A polícia do Rio informou que o homem que provocou a explosão de uma granada artesanal em um baile funk na Favela de Antares, na zona oeste da cidade, na madrugada de hoje, foi morto como punição pelos próprios comparsas da quadrilha de traficantes locais. De acordo com a polícia, o corpo de Eduardo Campos da Silva, de 31 anos, foi encontrado na Estrada da Urucania, nos arredores da Favela de Antares, com marcas de tiros na cabeça e no peito, e com ferimentos nas pernas provavelmente provocados pelos estilhaços da granada.

O suspeito foi visto por várias testemunhas brincando com o artefato no salão. "Ele estava dançando no fim do baile com a granada nas mãos, por volta de 5 horas. O artefato teria caído acidentalmente e rolado até um grupo de pessoas e explodiu. Estamos investigando para confirmar a versão destas testemunhas", disse o delegado-titular da 36ª Delegacia de Polícia de Santa Cruz, Aguinaldo Ribeiro Silva. Ele já tinha uma passagem pela polícia por tráfico de entorpecentes.

A explosão deixou 13 feridos, cinco deles menores de idade. De acordo com a Secretaria Estadual de Saúde, entre as vítimas, apenas Rafael Rodrigues Santos, de 19 anos, permanecia internado.
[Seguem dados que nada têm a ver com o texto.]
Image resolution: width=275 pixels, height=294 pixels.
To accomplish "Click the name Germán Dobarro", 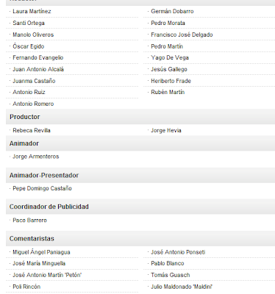I will [172, 11].
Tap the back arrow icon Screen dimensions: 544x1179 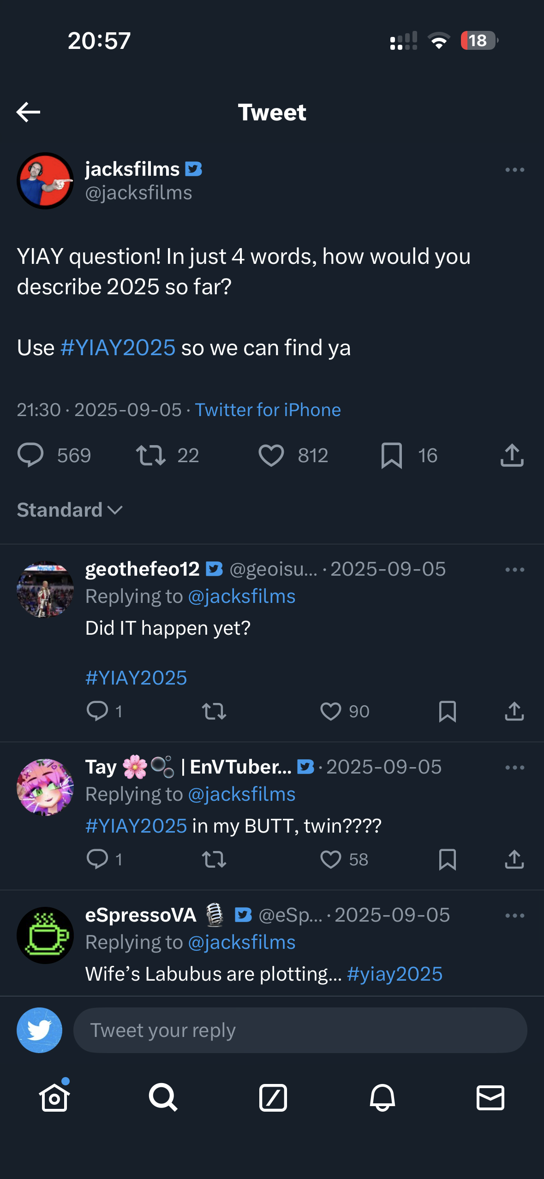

As outras vítimas, entre elas duas mulheres e uma menor de 16 anos, foram atendidas com pequenos cortes provocados por estilhaços da granada, receberam curativos e foram liberadas.

O evento não era autorizado pela Subprefeitura de Santa Cruz ou pelo Comando do 27º Batalhão de Polícia Militar de Santa Cruz. A polícia acredita que o evento é financiado por traficantes locais. O Conselho Tutelar de Santa Cruz informou que aguarda o relatório do Hospital Pedro II, que atendeu a maioria das vítimas, para convocar os pais e pedir esclarecimentos sobre a presença dos menores no local em horário não permitido.